O primeiro e o último dos ministros do Ambiente

O primeiro foi Paulo Nogueira Neto. O conservacionista e principal formulador das estruturas da política ambiental brasileira morreu nesta segunda (25) em São Paulo, aos 96 anos. Entre 1973 e 1985, ele comandou a secretaria que viria a ser o Ministério do Meio Ambiente. Foi indicado ao cargo depois de criticar o decreto que criava o órgão.

O último é Ricardo Salles. O advogado foi diretor jurídico da Sociedade Rural Brasileira e
teve curta experiência à frente da pasta ambiental de São Paulo – de onde leva uma condenação por improbidade administrativa.

Íntimo conhecedor das ambições da bancada ruralista, Salles foi indicado ao cargo após a desistência do novo governo de extinguir a pasta ambiental.

Os dois se encontraram em 2016, quando Nogueira Neto autografou para Salles uma cópia de “Uma trajetória ambientalista”.

O livro editado pelo jornalista Sávio de Tarso transfere para 800 páginas os diários que Nogueira Neto escreveu a mão por 30 anos.

Embora mantenha a obra em lugar de destaque na sala de estar do seu apartamento nos Jardins, em São Paulo, Salles não soube destacar nenhum livro de meio ambiente quando foi questionado pela bancada do Roda Viva (TV Cultura), há duas semanas. “Os livros técnicos”, respondeu.

Para muito além das questões técnicas, o ministro tem como desafio a ponderação de interesses – muitos deles mais poderosos do que o seu ministério.

As estratégias de Nogueira Neto criaram algumas tradições para seus sucessores. Ele buscou apoio na opinião pública. Contou com organizações ambientalistas como suas aliadas. E, apostando no diálogo, evitou criar mais inimigos do que o cargo impõe.

Em 4 de outubro de 1975, ele comemorava em seu diário a publicação de um decreto regulamentador da então Secretaria Especial de Meio Ambiente (Sema). “Agora a Sema realmente vai ter força. Até aqui, nosso poder era quase que apenas moral. Passaremos a poder exigir o cumprimento das nossas normas e padrões e de tomar providências para a imposição de sanções. Nasce, hoje, uma nova Sema.”

Três dias depois, ele contou ter finalmente lido a íntegra do decreto. “Desgraçadamente alguém tirou da Sema a atribuição de estabelecer normas e padrões…Pensei seriamente em colocar o chapéu na cabeça e ir embora”, desabafou.

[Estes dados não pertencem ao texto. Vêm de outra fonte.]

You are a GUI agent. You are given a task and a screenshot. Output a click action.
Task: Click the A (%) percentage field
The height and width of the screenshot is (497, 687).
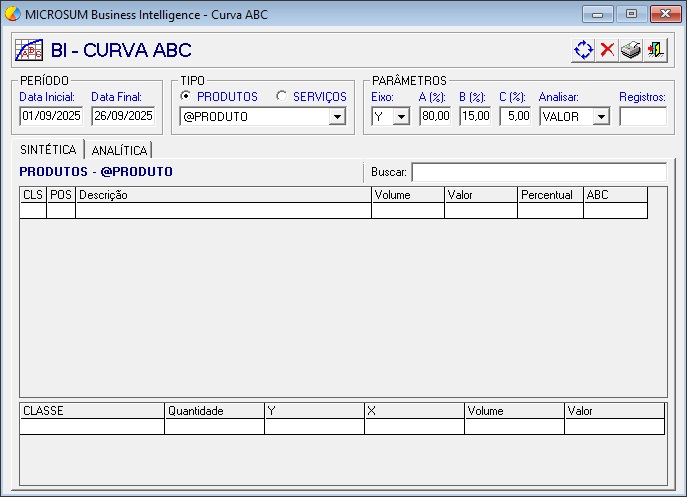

Já o último ministro tem mostrado não se importar com isso. Em janeiro, contou à Folha que não vê as medidas do governo Bolsonaro como um enfraquecimento do seu ministério – mesmo com a transferência integral do Serviço Florestal Brasileiro para a pasta da Agricultura.

“Não sou enfeite. Não tenho vocação para ornamento”, concluía Nogueira Neto em seu diário, ainda no dia em que soube da retirada de atribuições da sua pasta.

O ministério não exige vocação, mas sinal de comprometimento. É o que a política ambiental brasileira, construída pelo legado do primeiro ministro, ainda aguarda do último.

Erramos: o texto foi alterado

O jornalista Sávio de Tarso foi editor do livro "Uma trajetória ambientalista", e não o coordenador, como informado anteriormente. A coordenação do livro é da advogada Flávia Frangetto.